Scientific classification
- Kingdom: Animalia
- Phylum: Chordata
- Class: Actinopterygii
- Order: Syngnathiformes
- Family: Syngnathidae
- Genus: Dunckerocampus
- Species: D. baldwini
- Binomial name: Dunckerocampus baldwini (Herald & J. E. Randall, 1972)
- Synonyms: Doryrhamphus baldwini (Herald & Randall, 1972);

= Dunckerocampus baldwini =

- Authority: (Herald & J. E. Randall, 1972)
- Conservation status: LC
- Synonyms: Doryrhamphus baldwini (Herald & Randall, 1972)

Species of fish

The redstripe pipefish (Dunckerocampus baldwini) is a fish from the genus Dunckerocampus.

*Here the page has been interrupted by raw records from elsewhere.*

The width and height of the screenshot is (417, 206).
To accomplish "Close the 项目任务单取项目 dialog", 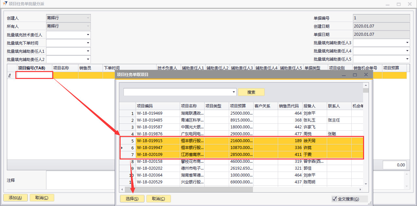I will [366, 75].
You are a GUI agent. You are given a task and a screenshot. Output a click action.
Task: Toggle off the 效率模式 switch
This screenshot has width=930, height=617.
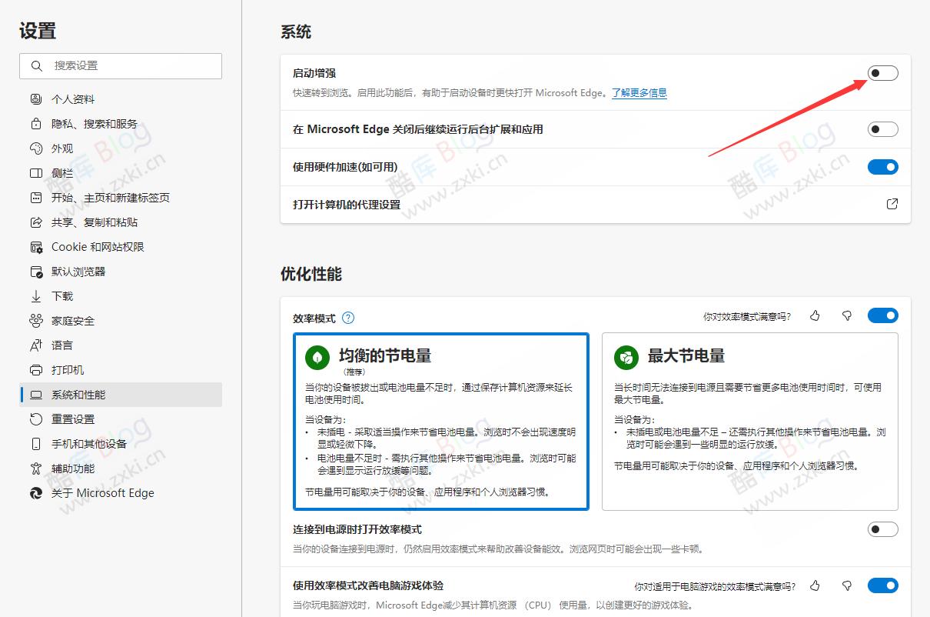point(882,315)
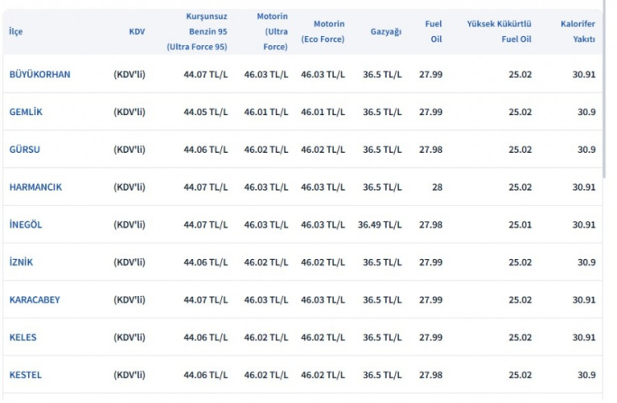Viewport: 617px width, 403px height.
Task: Click the İZNİK district link
Action: point(21,262)
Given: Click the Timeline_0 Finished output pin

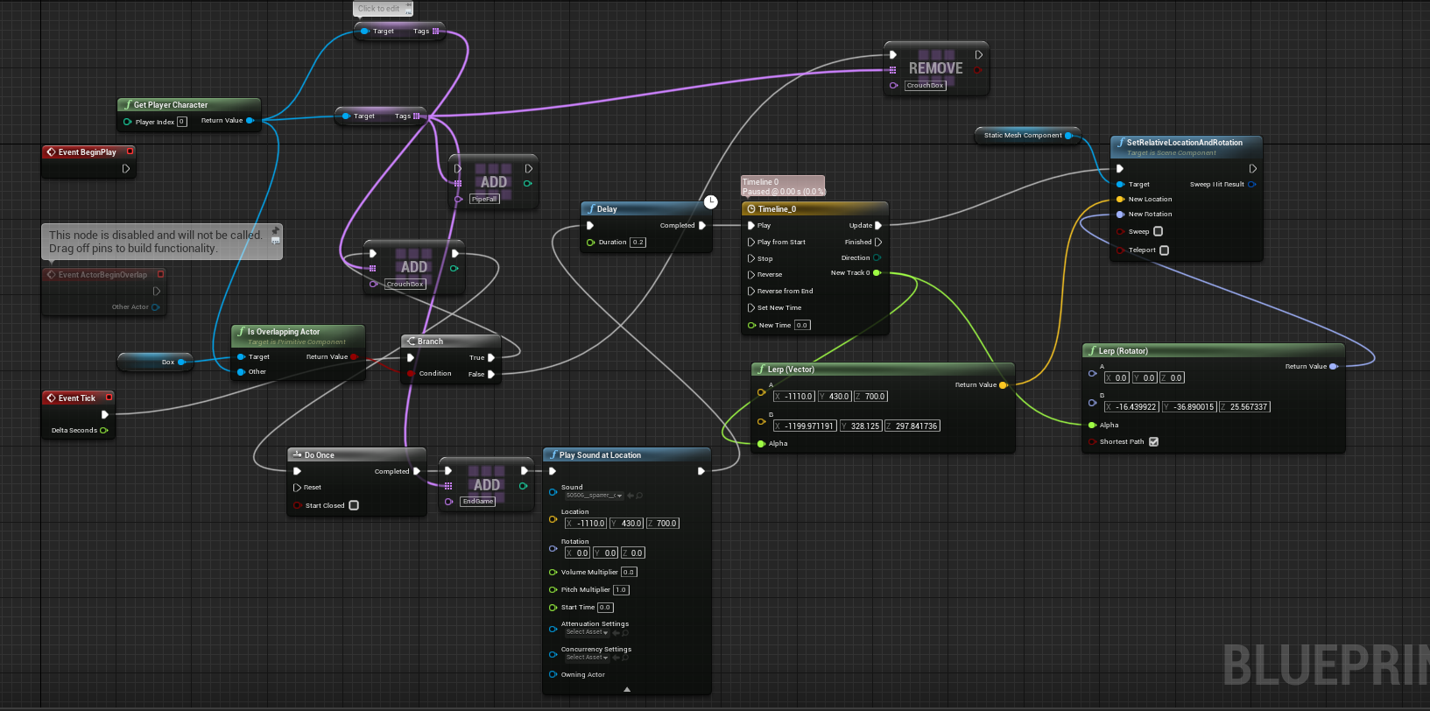Looking at the screenshot, I should [878, 243].
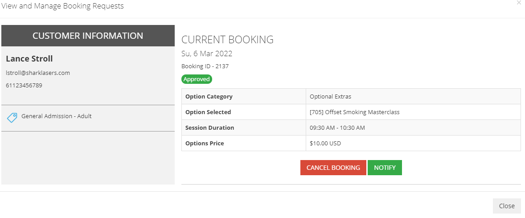Cancel the current booking
525x218 pixels.
click(x=333, y=168)
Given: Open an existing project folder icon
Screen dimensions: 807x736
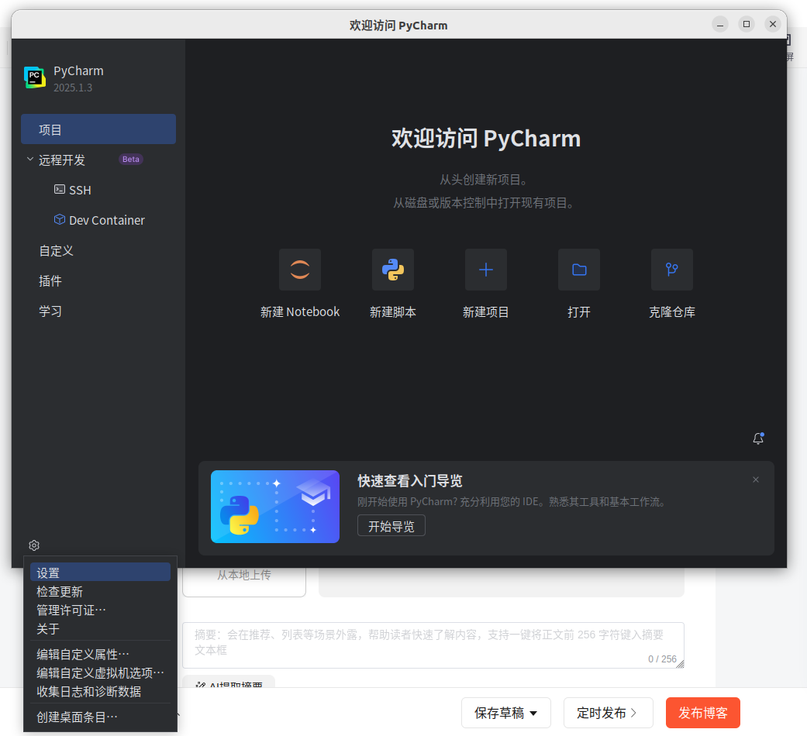Looking at the screenshot, I should pyautogui.click(x=579, y=270).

Dunckerocampus baldwini is found in caves, rocky crevices, and the seaward slopes of coral reefs and it is an active cleaner which has been recorded cleaning small parasitic crustaceans on cave cardinal fish (Zapogon evermanni) and a moray eel (Gymnothorax sp.). It has also been reported associating with iridescent cardinalfish (Pristiapogon kallopterus) and Hawaiian squirrelfish (Sargocentron xantherythrum) It is an ovoviviparous species, in which the males brood fertilised eggs in a pouch beneath their trunk before giving live birth. The brood size can be as large as 200 embryos. They reach a maximum size of 15 cm, and males begin brooding at 10.7 cm. It has been recorded from Hawaii, and was thought to be endemic to that archipelago, it has since been recorded in West Papua and off Christmas Island but which island this refers to is uncertain, as there is an island, Kiritimati, sometimes called Christmas Island in Kiribati, as well as one in the eastern Indian Ocean.